■ **TASK TO CARRY OUT**
Copy the entries below in full, keeping them exactly as they are.

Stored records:

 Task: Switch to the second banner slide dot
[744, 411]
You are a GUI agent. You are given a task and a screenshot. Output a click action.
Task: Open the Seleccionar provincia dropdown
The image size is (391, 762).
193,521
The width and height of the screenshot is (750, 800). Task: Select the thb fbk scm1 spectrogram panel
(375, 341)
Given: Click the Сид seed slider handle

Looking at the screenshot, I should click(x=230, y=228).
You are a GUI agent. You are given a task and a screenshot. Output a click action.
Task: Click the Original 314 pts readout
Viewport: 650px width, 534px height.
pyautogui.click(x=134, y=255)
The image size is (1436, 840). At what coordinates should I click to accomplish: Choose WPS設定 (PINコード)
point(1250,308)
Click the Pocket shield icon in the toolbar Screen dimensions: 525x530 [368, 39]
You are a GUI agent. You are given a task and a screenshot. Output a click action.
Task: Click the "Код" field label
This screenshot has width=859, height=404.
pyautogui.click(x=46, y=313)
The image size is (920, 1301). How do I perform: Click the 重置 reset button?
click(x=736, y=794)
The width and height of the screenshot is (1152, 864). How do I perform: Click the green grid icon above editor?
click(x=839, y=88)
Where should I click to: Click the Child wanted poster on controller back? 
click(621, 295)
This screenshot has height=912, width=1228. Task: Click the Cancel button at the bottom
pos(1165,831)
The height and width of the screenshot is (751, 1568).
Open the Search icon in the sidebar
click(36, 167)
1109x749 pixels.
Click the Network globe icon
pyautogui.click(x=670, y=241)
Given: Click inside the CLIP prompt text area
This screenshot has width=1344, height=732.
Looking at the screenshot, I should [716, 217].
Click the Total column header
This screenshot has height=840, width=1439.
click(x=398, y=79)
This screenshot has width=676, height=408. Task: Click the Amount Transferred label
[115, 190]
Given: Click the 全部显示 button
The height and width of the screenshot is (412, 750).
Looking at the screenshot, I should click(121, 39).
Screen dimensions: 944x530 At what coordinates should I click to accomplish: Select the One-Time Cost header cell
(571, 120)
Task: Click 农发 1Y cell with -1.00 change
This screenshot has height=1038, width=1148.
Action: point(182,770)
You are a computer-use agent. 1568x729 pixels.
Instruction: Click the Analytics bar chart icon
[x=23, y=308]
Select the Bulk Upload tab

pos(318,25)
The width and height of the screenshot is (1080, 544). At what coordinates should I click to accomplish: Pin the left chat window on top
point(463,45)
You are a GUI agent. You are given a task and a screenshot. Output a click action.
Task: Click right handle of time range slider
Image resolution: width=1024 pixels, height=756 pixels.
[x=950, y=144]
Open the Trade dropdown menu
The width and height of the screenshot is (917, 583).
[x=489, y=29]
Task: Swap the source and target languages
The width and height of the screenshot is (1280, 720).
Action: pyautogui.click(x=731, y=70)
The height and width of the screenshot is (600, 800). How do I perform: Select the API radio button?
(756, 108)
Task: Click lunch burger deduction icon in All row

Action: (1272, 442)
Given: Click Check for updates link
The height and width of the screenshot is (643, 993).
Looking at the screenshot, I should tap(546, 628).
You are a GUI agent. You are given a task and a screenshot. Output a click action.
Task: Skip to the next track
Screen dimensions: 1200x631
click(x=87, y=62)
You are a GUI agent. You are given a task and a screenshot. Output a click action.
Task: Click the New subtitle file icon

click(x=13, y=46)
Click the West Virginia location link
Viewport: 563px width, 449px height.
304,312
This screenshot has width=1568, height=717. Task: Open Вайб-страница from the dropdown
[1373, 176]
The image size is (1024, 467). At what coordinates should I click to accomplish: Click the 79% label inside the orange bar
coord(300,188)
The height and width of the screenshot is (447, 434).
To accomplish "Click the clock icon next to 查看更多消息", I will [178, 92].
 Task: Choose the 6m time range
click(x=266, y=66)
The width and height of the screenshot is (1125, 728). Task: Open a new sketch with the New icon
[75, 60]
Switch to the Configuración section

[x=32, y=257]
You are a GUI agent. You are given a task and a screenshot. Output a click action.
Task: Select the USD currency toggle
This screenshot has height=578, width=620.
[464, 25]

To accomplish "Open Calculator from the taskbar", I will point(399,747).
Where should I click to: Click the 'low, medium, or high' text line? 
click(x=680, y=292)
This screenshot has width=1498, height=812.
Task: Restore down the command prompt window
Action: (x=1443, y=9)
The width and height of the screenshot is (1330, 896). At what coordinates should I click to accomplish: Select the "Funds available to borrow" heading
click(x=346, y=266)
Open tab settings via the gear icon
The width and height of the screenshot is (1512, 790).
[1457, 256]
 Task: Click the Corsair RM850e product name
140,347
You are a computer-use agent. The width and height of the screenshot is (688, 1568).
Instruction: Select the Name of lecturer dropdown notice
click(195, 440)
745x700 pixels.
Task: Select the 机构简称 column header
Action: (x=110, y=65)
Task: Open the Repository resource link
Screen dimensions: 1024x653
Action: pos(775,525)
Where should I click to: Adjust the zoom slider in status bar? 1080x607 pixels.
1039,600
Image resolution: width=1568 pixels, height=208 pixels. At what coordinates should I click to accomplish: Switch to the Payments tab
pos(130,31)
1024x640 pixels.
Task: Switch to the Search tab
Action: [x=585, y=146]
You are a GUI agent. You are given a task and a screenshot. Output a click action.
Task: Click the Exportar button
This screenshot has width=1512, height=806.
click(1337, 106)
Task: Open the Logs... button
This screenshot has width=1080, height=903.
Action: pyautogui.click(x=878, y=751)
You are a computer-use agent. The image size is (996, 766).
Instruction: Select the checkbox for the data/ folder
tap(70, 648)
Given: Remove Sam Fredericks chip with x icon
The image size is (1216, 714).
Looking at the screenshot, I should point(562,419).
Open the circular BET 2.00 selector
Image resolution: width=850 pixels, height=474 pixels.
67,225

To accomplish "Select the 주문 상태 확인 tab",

■ **FINISHED TASK**
 Task: Switch to the second banner slide dot
[744, 411]
You are a GUI agent. You are given a task and a screenshot. Output a click action.
Task: Open the Seleccionar provincia dropdown
The image size is (391, 762).
193,521
The width and height of the screenshot is (750, 800). Task: Select the thb fbk scm1 spectrogram panel
(375, 341)
Given: Click the Сид seed slider handle

Looking at the screenshot, I should click(x=230, y=228).
You are a GUI agent. You are given a task and a screenshot. Output a click action.
Task: Click the Original 314 pts readout
Viewport: 650px width, 534px height.
pyautogui.click(x=134, y=255)
The image size is (1436, 840). At what coordinates should I click to accomplish: Choose WPS設定 (PINコード)
point(1250,308)
Click the Pocket shield icon in the toolbar Screen dimensions: 525x530 [368, 39]
You are a GUI agent. You are given a task and a screenshot. Output a click action.
Task: Click the "Код" field label
This screenshot has width=859, height=404.
pyautogui.click(x=46, y=313)
The image size is (920, 1301). How do I perform: Click the 重置 reset button?
click(x=736, y=794)
The width and height of the screenshot is (1152, 864). How do I perform: Click the green grid icon above editor?
click(x=839, y=88)
Where should I click to: Click the Child wanted poster on controller back? 
click(621, 295)
This screenshot has height=912, width=1228. Task: Click the Cancel button at the bottom
pos(1165,831)
The height and width of the screenshot is (751, 1568).
Open the Search icon in the sidebar
click(36, 167)
1109x749 pixels.
Click the Network globe icon
pyautogui.click(x=670, y=241)
Given: Click inside the CLIP prompt text area
This screenshot has width=1344, height=732.
Looking at the screenshot, I should [716, 217].
Click the Total column header
This screenshot has height=840, width=1439.
click(x=398, y=79)
This screenshot has width=676, height=408. Task: Click the Amount Transferred label
[115, 190]
Given: Click the 全部显示 button
The height and width of the screenshot is (412, 750).
Looking at the screenshot, I should click(121, 39).
Screen dimensions: 944x530 At what coordinates should I click to accomplish: Select the One-Time Cost header cell
(571, 120)
Task: Click 农发 1Y cell with -1.00 change
This screenshot has height=1038, width=1148.
Action: point(182,770)
You are a computer-use agent. 1568x729 pixels.
Instruction: Click the Analytics bar chart icon
[x=23, y=308]
Select the Bulk Upload tab

pos(318,25)
The width and height of the screenshot is (1080, 544). At what coordinates should I click to accomplish: Pin the left chat window on top
point(463,45)
You are a GUI agent. You are given a task and a screenshot. Output a click action.
Task: Click right handle of time range slider
Image resolution: width=1024 pixels, height=756 pixels.
[x=950, y=144]
Open the Trade dropdown menu
The width and height of the screenshot is (917, 583).
[x=489, y=29]
Task: Swap the source and target languages
The width and height of the screenshot is (1280, 720).
Action: pyautogui.click(x=731, y=70)
The height and width of the screenshot is (600, 800). How do I perform: Select the API radio button?
(756, 108)
Task: Click lunch burger deduction icon in All row

Action: (1272, 442)
Given: Click Check for updates link
The height and width of the screenshot is (643, 993).
Looking at the screenshot, I should tap(546, 628).
You are a GUI agent. You are given a task and a screenshot. Output a click action.
Task: Skip to the next track
Screen dimensions: 1200x631
click(x=87, y=62)
You are a GUI agent. You are given a task and a screenshot. Output a click action.
Task: Click the New subtitle file icon

click(x=13, y=46)
Click the West Virginia location link
Viewport: 563px width, 449px height.
304,312
This screenshot has width=1568, height=717. Task: Open Вайб-страница from the dropdown
[1373, 176]
The image size is (1024, 467). At what coordinates should I click to accomplish: Click the 79% label inside the orange bar
coord(300,188)
The height and width of the screenshot is (447, 434).
To accomplish "Click the clock icon next to 查看更多消息", I will [178, 92].
 Task: Choose the 6m time range
click(x=266, y=66)
The width and height of the screenshot is (1125, 728). Task: Open a new sketch with the New icon
[75, 60]
Switch to the Configuración section

[x=32, y=257]
You are a GUI agent. You are given a task and a screenshot. Output a click action.
Task: Select the USD currency toggle
This screenshot has height=578, width=620.
[464, 25]

To accomplish "Open Calculator from the taskbar", I will point(399,747).
Where should I click to: Click the 'low, medium, or high' text line? 
click(x=680, y=292)
This screenshot has width=1498, height=812.
Task: Restore down the command prompt window
Action: (x=1443, y=9)
The width and height of the screenshot is (1330, 896). At what coordinates should I click to accomplish: Select the "Funds available to borrow" heading
click(x=346, y=266)
Open tab settings via the gear icon
The width and height of the screenshot is (1512, 790).
[1457, 256]
 Task: Click the Corsair RM850e product name
140,347
You are a computer-use agent. The width and height of the screenshot is (688, 1568).
Instruction: Select the Name of lecturer dropdown notice
click(195, 440)
745x700 pixels.
Task: Select the 机构简称 column header
Action: (x=110, y=65)
Task: Open the Repository resource link
Screen dimensions: 1024x653
Action: pos(775,525)
Where should I click to: Adjust the zoom slider in status bar? 1080x607 pixels.
1039,600
Image resolution: width=1568 pixels, height=208 pixels. At what coordinates should I click to accomplish: Switch to the Payments tab
pos(130,31)
1024x640 pixels.
Task: Switch to the Search tab
Action: [x=585, y=146]
You are a GUI agent. You are given a task and a screenshot. Output a click action.
Task: Click the Exportar button
This screenshot has width=1512, height=806.
click(1337, 106)
Task: Open the Logs... button
This screenshot has width=1080, height=903.
Action: pyautogui.click(x=878, y=751)
You are a computer-use agent. The image size is (996, 766).
Instruction: Select the checkbox for the data/ folder
tap(70, 648)
Given: Remove Sam Fredericks chip with x icon
The image size is (1216, 714).
Looking at the screenshot, I should point(562,419).
Open the circular BET 2.00 selector
Image resolution: width=850 pixels, height=474 pixels.
67,225

To accomplish "Select the 주문 상태 확인 tab",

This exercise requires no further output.